450um terahertz waves at room temperature: one solid laser
To achieve this breakthrough, the company has developed a long-wavelength mid-infrared quantum cascade laser, in which it designed the laser structure based on research and analysis results of the terahertz wave generation principle. Terahertz waves are electromagnetic waves near 300 μm that correspond to a frequency of 1 THz. The shorter-wavelength terahertz waves overlap with far-infrared light and the longer-wavelength waves overlap with millimeter waves. Terahertz waves have intermediate characteristics between those of light and radio waves, and the bandwidth at wavelengths longer than 300 μm and frequencies lower than 1 THz is called the sub-terahertz range.

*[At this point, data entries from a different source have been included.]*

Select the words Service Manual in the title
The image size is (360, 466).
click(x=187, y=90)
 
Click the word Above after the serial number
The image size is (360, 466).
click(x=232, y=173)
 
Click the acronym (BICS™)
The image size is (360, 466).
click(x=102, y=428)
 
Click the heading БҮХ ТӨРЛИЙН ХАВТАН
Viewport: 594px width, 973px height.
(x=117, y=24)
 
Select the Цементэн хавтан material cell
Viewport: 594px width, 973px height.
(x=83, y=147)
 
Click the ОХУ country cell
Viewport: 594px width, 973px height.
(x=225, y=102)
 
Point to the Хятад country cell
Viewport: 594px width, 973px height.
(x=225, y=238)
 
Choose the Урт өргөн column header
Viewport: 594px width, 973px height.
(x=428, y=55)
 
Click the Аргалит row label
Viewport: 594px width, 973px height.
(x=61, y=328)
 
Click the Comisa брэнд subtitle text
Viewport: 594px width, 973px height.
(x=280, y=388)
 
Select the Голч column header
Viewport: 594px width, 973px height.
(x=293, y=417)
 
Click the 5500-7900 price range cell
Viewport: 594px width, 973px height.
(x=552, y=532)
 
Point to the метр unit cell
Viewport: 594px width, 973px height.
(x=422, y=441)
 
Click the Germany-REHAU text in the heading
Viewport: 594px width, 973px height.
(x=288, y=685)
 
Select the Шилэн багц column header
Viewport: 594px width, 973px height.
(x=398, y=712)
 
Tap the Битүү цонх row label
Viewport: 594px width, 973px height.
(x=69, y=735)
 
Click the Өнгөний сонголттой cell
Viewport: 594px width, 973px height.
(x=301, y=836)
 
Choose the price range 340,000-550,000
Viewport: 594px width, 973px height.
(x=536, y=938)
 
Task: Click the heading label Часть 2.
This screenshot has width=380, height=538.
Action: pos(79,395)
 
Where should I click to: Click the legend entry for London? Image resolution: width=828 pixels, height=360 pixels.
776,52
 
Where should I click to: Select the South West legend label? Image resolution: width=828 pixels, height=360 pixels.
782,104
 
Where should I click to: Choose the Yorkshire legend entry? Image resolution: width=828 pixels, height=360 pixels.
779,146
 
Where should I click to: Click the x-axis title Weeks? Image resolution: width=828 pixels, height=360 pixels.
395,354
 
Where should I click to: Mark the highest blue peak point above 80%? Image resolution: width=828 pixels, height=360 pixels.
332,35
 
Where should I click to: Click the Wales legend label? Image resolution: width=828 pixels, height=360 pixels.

Last year, Hamamatsu Photonics developed a “terahertz nonlinear quantum cascade laser (QCL) that uses a unique anti-crossed dual-upper-state design (AnticrossDAU). This QCL produces two mid-infrared rays at different wavelengths within a range from 6 to 11μm from a single semiconductor device and induces a nonlinear optical effect inside the device. The QCL in this way serves as a single compact semiconductor laser that operates at room temperature and generates terahertz waves up to a wavelength of 150μm. To generate electromagnetic waves at even longer wavelengths in the sub-terahertz range, it is essential to produce and output two mid-infrared light rays at longer wavelength but this has been extremely difficult to achieve since the longer wavelength light is likely to be absorbed within the device.
Through this research, the company investigated the characteristics of many QCLs to clarify wavelength conversion process in a terahertz nonlinear QCL and found that it could apply the theory of a nonlinear optical effect, called coherent optical rectification, which had not been evaluated before. By applying this theory to the wavelength conversion mechanism using the nonlinear optical effect, the researchers optimized the anti-crossed dual-upper-state design to suppress the unwanted absorption of light inside the device, thus allowing output of the two mid-infrared light rays at longer wavelengths up to 13 to 14μm while increasing the wavelength conversion efficiency. In this way, they succeeded in outputting terahertz waves at 450μm in the terahertz range, believed to be the world’s longest wavelength available from a single semiconductor laser operating at room temperature.
Results from this research will be useful in applications such as quality testing and non-destructive inspection of drugs and foods containing components that absorb electromagnetic waves in the sub-terahertz range as well as submillimeter astronomy and high-speed and high-capacity communication over short distances.